BEGIN Material for this task

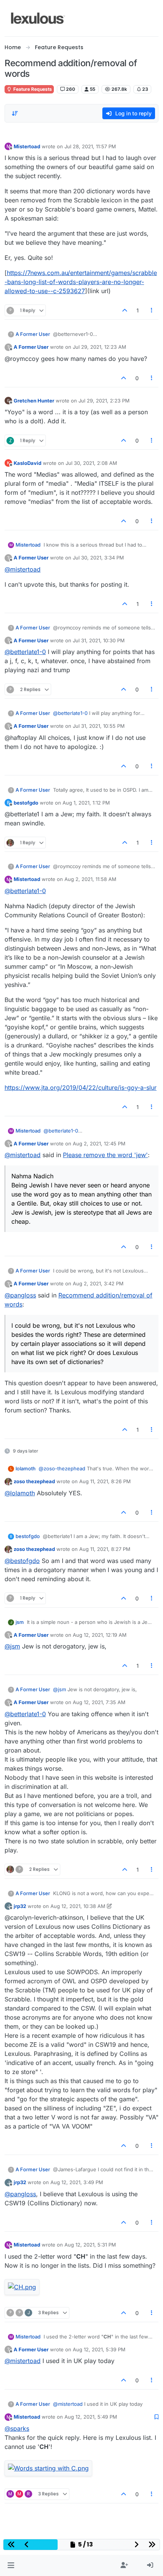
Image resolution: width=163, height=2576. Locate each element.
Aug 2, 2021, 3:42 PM (98, 1283)
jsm (20, 1622)
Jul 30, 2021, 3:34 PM (98, 558)
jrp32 (20, 1906)
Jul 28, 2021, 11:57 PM (90, 146)
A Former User (33, 334)
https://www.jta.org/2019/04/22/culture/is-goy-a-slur (81, 1087)
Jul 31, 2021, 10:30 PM (99, 640)
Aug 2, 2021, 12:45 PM (99, 1143)
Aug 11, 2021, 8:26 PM (105, 1481)
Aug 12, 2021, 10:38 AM (77, 1906)
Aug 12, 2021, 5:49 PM (90, 2417)
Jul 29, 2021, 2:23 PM (104, 401)
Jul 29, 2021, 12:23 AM (99, 347)
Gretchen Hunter (34, 401)
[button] (11, 2565)
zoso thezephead (34, 1481)
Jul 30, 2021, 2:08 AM (91, 463)
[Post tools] (152, 310)
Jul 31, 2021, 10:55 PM (99, 726)
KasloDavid (27, 463)
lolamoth (26, 1468)
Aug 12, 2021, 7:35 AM (99, 1702)
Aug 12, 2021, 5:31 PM (90, 2245)
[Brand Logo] (38, 18)
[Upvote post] (125, 310)
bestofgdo (26, 803)
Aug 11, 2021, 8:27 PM (104, 1549)
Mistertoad (27, 146)
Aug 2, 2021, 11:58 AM (90, 879)
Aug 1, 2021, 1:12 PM (86, 803)
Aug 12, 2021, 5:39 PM (99, 2349)
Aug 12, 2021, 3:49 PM (76, 2182)
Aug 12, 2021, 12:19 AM (100, 1635)
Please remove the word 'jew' (105, 1155)
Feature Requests (32, 89)
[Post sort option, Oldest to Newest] (15, 113)
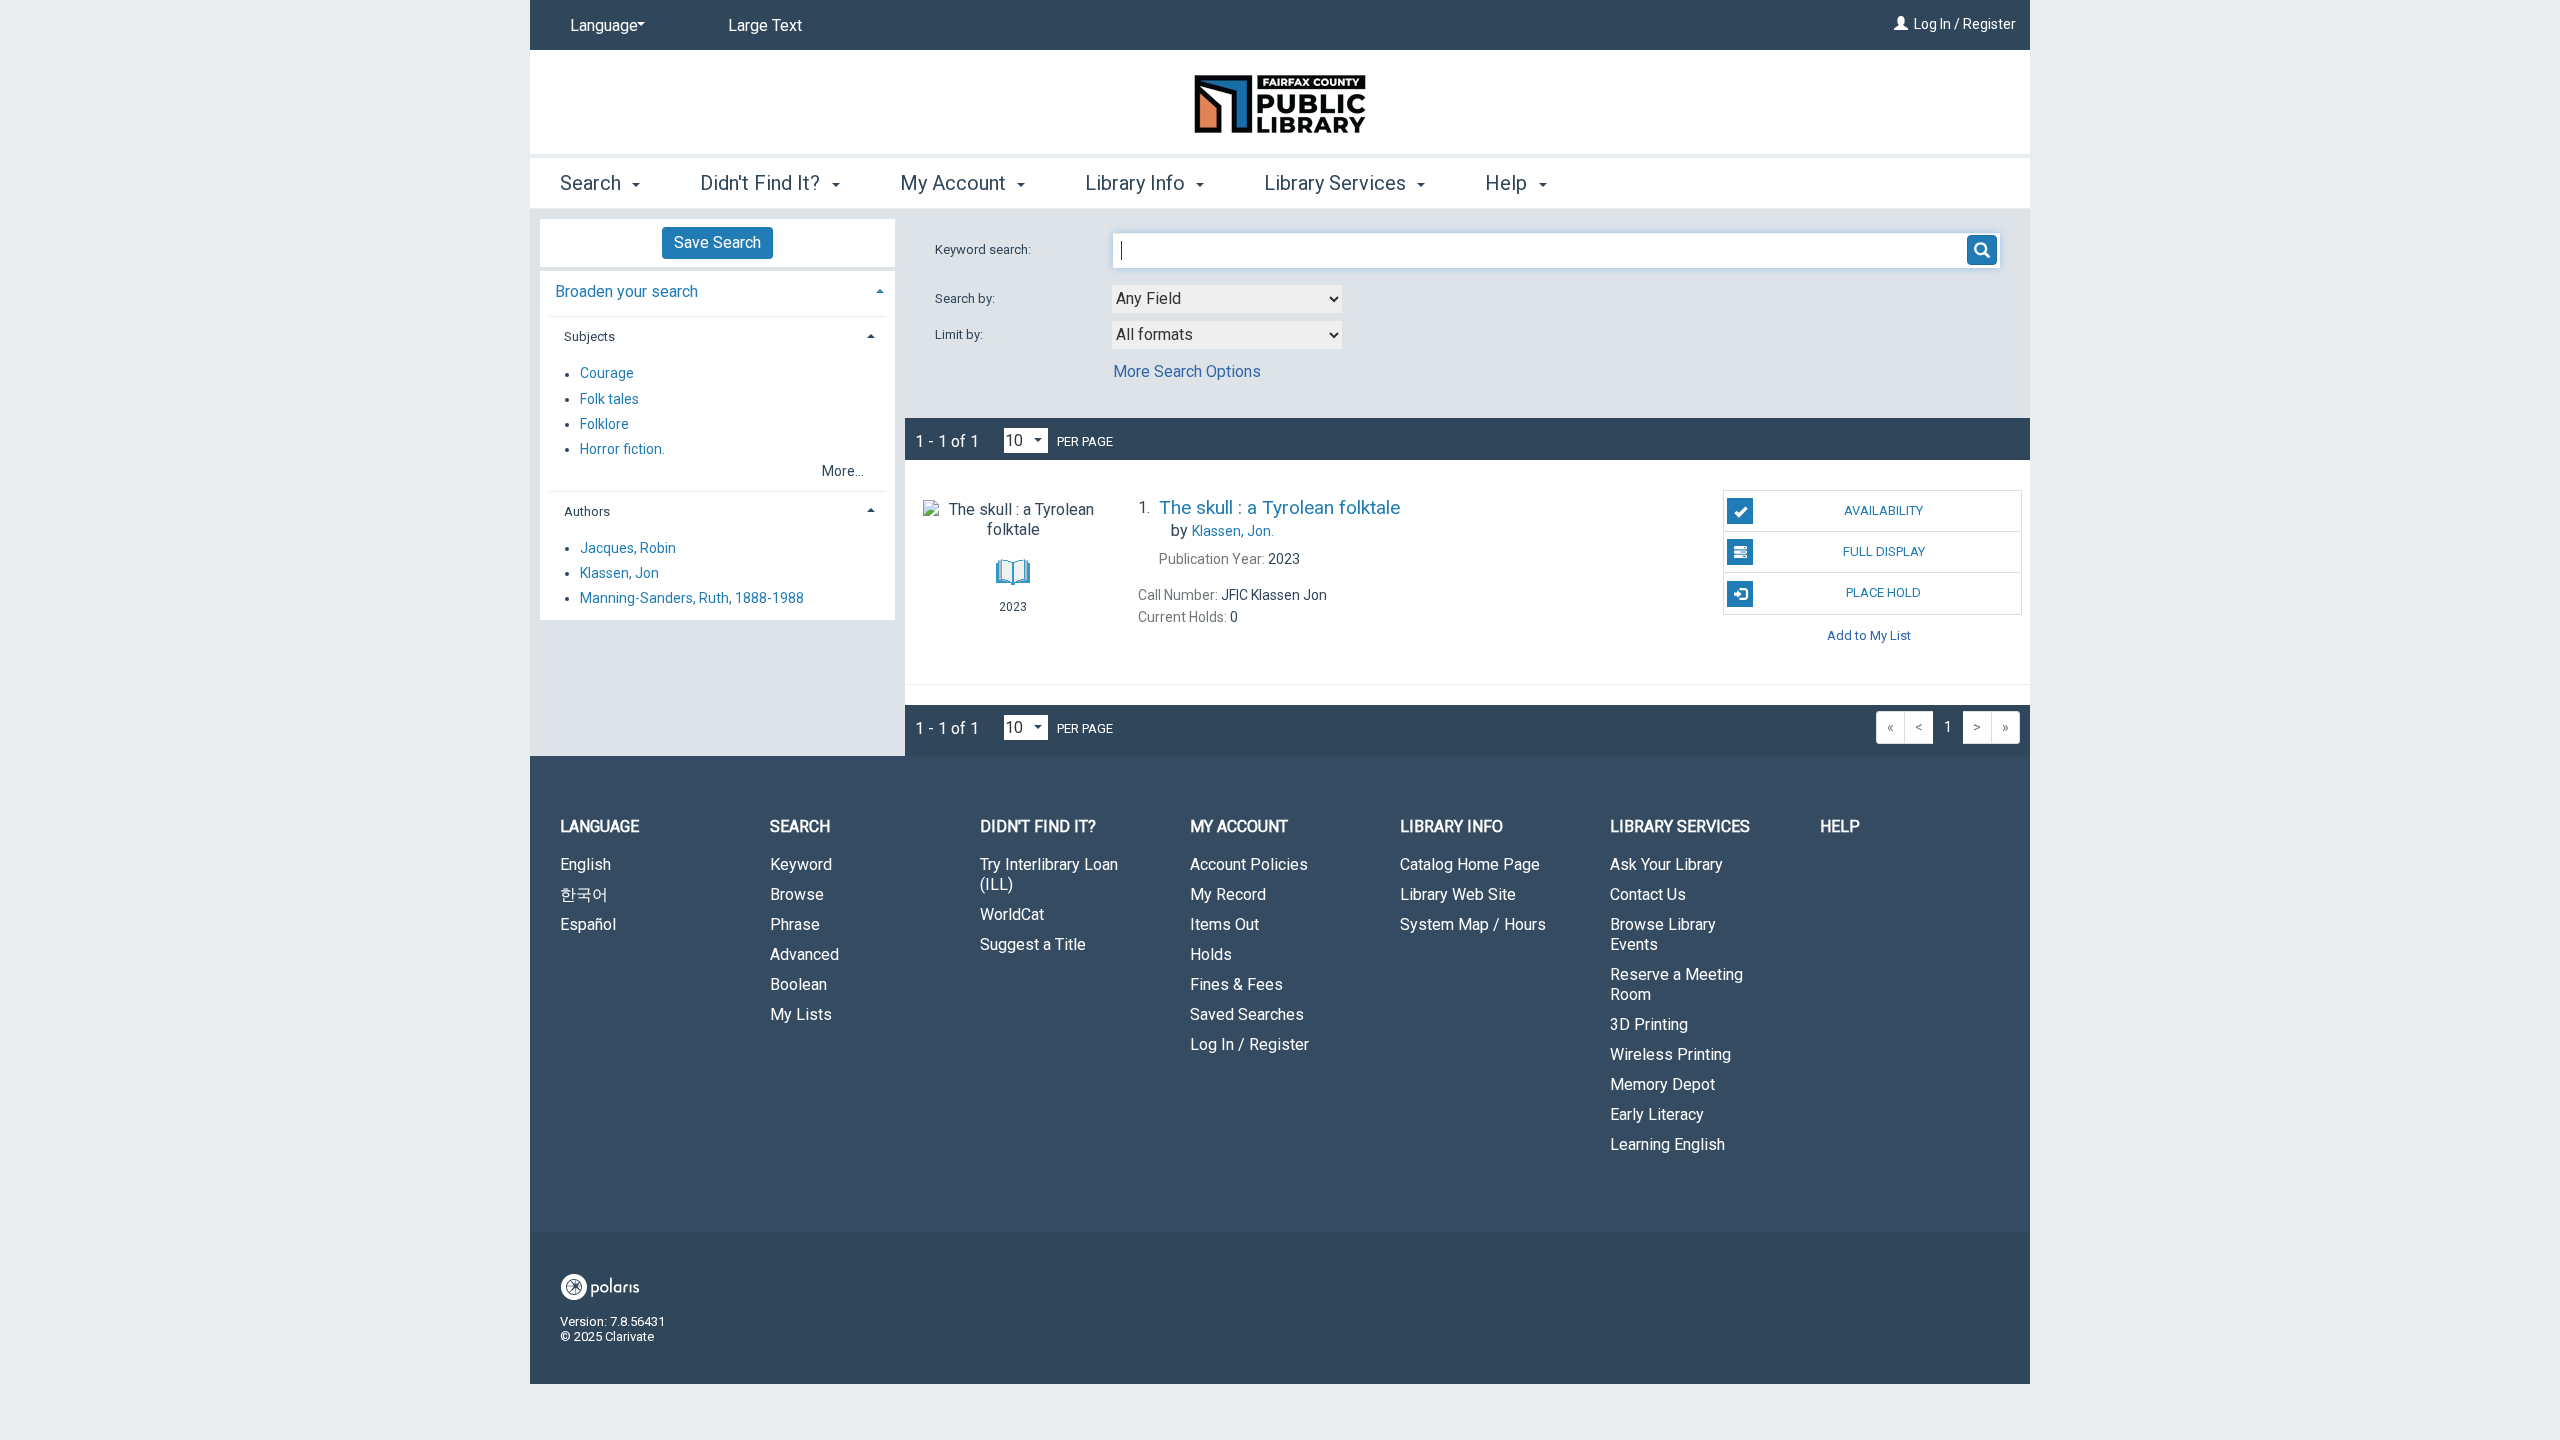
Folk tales (609, 399)
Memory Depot (1662, 1084)
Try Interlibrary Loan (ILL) (1049, 874)
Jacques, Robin (628, 548)
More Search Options (1187, 371)
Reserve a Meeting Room (1676, 984)
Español (588, 924)
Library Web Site (1458, 894)
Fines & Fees (1236, 984)
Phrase (795, 924)
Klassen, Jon (619, 573)
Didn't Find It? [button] (762, 183)
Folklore (604, 424)
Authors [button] (587, 511)
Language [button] (599, 826)
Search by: (966, 298)
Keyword (801, 864)
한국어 (584, 894)
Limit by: (960, 334)
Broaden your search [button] (626, 291)
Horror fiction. (622, 449)
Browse (797, 894)
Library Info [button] (1137, 183)
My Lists (801, 1014)
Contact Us (1648, 894)
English (585, 864)
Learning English (1667, 1144)
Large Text (765, 25)
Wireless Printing (1670, 1054)
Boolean (798, 984)
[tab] (717, 289)
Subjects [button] (589, 336)
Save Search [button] (717, 242)
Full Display (1884, 551)
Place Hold (1883, 592)
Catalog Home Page (1470, 864)
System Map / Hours (1473, 924)
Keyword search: (984, 249)
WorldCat (1012, 914)
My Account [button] (955, 183)
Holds (1211, 954)
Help (1840, 826)
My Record (1228, 894)
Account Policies (1249, 864)
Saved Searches (1247, 1014)
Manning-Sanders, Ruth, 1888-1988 (692, 598)
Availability (1883, 510)
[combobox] (1227, 299)
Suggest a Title (1033, 944)
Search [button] (593, 183)
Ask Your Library (1666, 864)
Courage (607, 374)
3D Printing (1649, 1024)
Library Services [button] (1337, 183)
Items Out (1224, 924)
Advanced (804, 954)
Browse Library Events (1663, 934)
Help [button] (1508, 183)
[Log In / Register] (1901, 24)
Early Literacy (1657, 1114)
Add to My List (1869, 635)
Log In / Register (1965, 24)
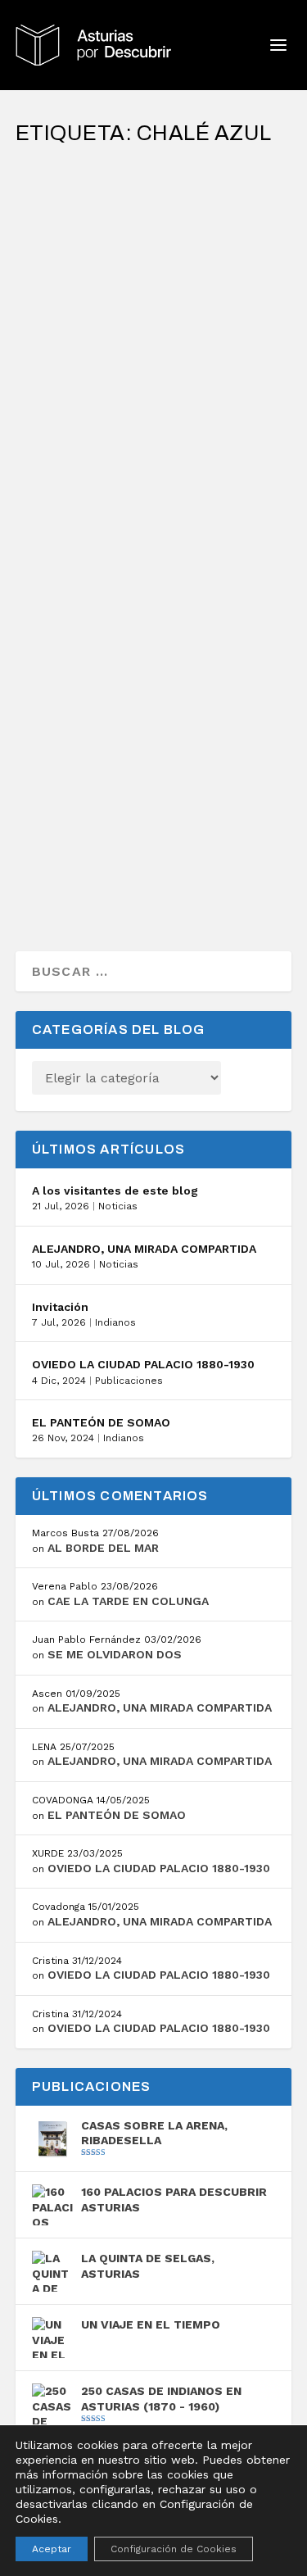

END Material for this task

What the task requires
Find where the line with "Didn't Find It? [button] (762, 183)" sits in the material above, then copy exactly from it through the line with "Library Info [button] (1137, 183)". Add no other line.

Your solution
Didn't Find It? [button] (762, 183)
Folklore (604, 424)
Authors [button] (587, 511)
Language [button] (599, 826)
Search by: (966, 298)
Keyword (801, 864)
한국어 (584, 894)
Limit by: (960, 334)
Broaden your search [button] (626, 291)
Horror fiction. (622, 449)
Browse (797, 894)
Library Info [button] (1137, 183)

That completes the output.